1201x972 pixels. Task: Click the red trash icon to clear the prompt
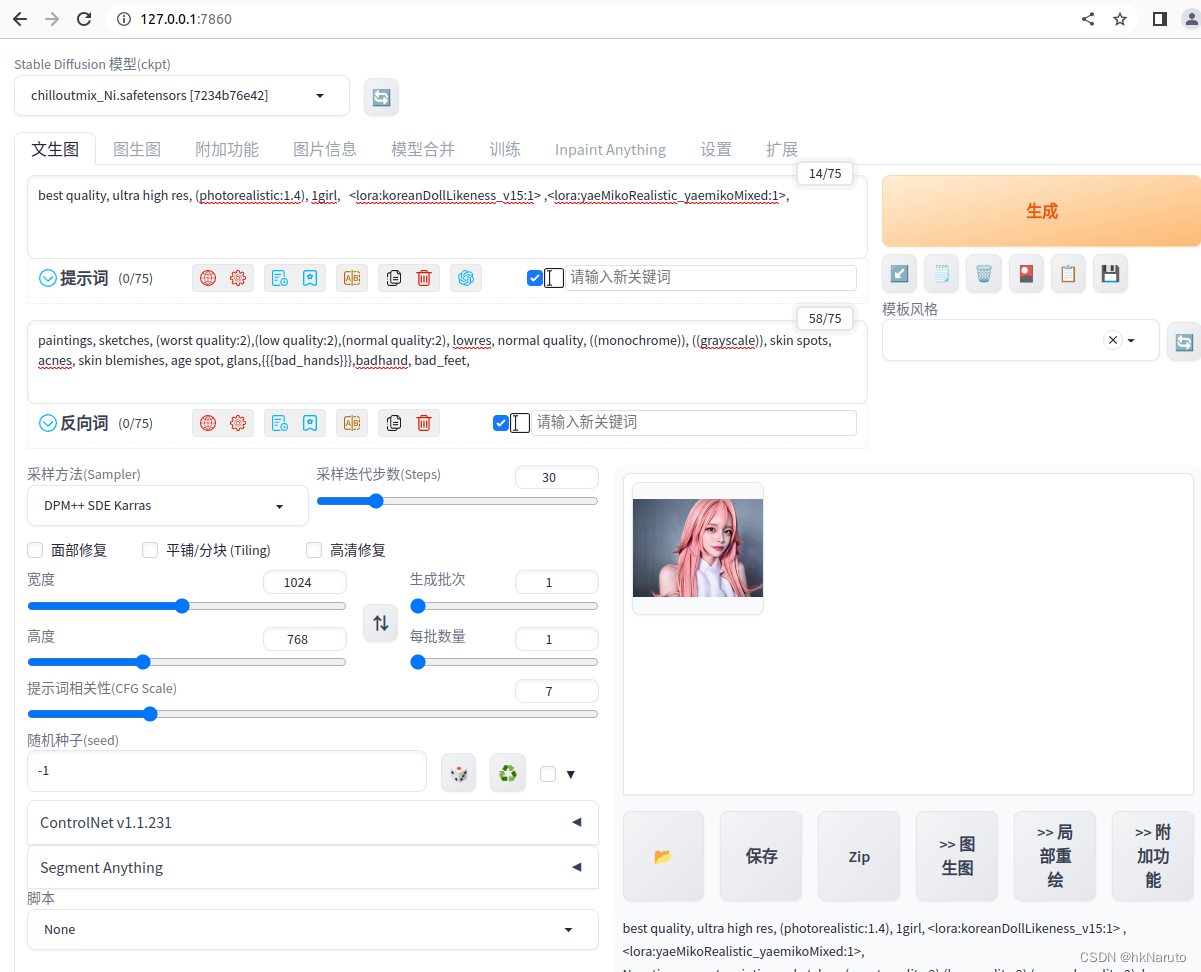[x=423, y=277]
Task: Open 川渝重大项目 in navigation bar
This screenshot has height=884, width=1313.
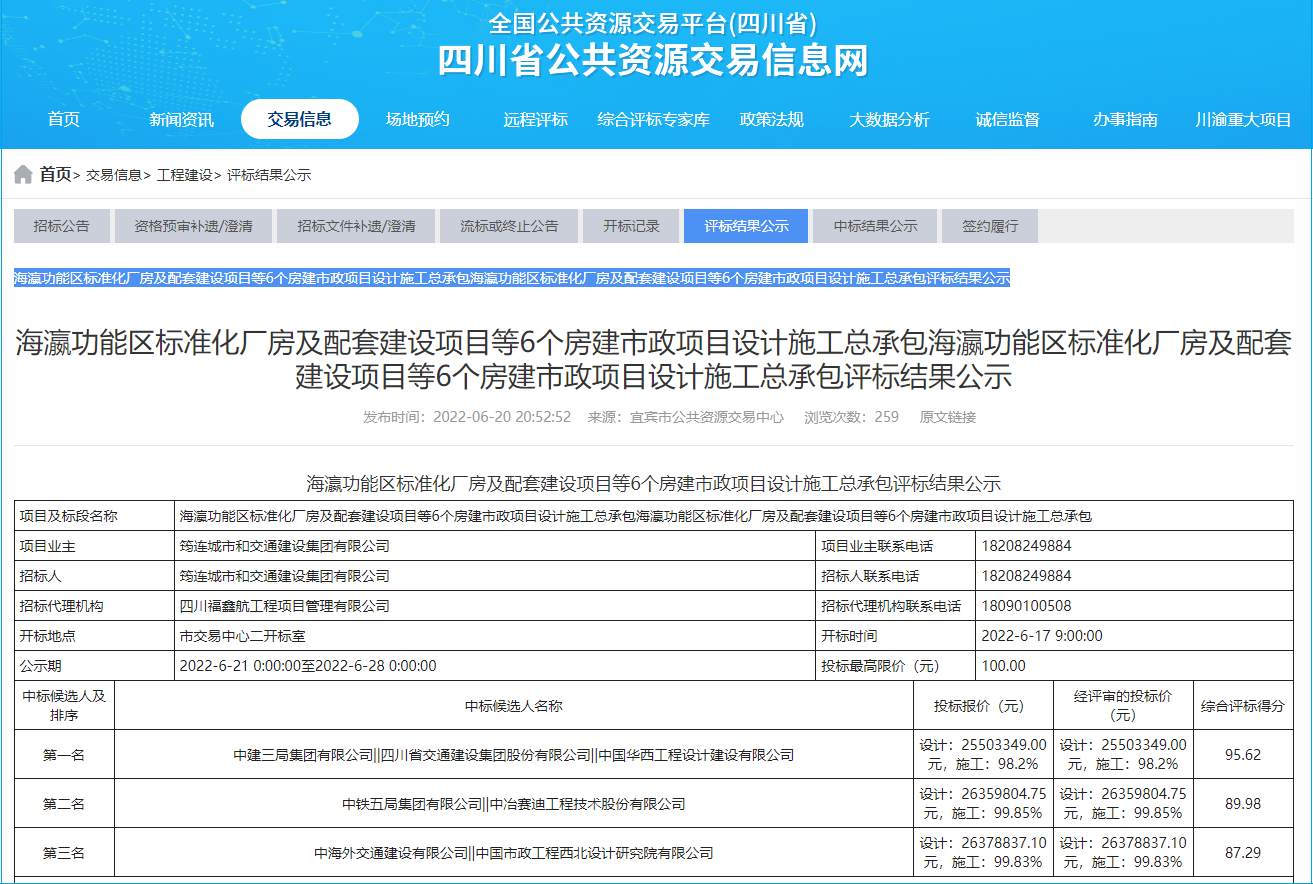Action: pos(1243,119)
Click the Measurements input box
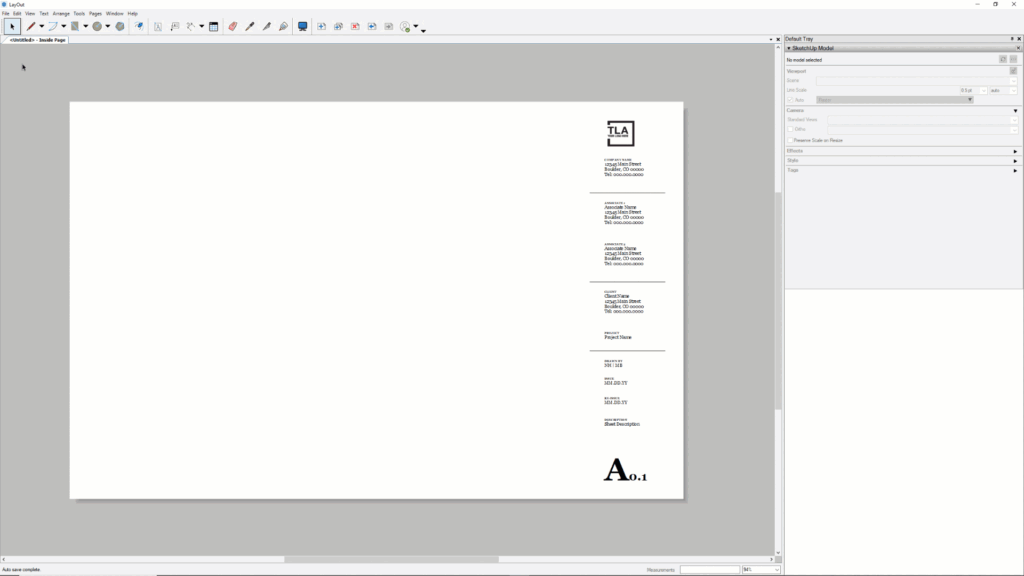Screen dimensions: 1024x576 pos(709,569)
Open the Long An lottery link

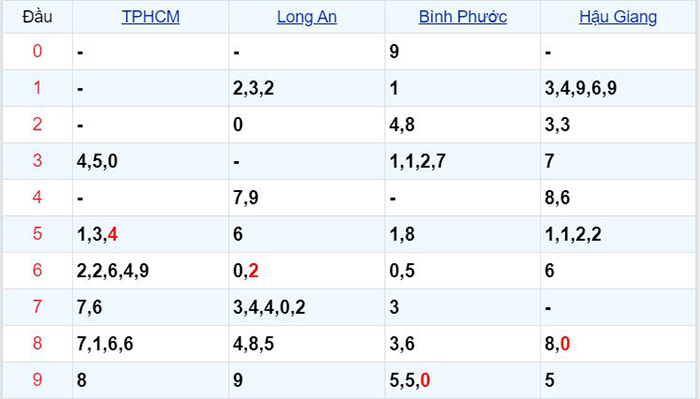307,17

• _YOUR GOAL_:
Write out all the entries above word for word, leaving out the pictures.

• _EXERCISE SOLUTION_:
1201x972 pixels. Task: Click the red trash icon to clear the prompt
[x=423, y=277]
Task: Open 川渝重大项目 in navigation bar
This screenshot has height=884, width=1313.
Action: pos(1243,119)
Click the Measurements input box
Screen dimensions: 1024x576 pos(709,569)
Open the Long An lottery link

307,17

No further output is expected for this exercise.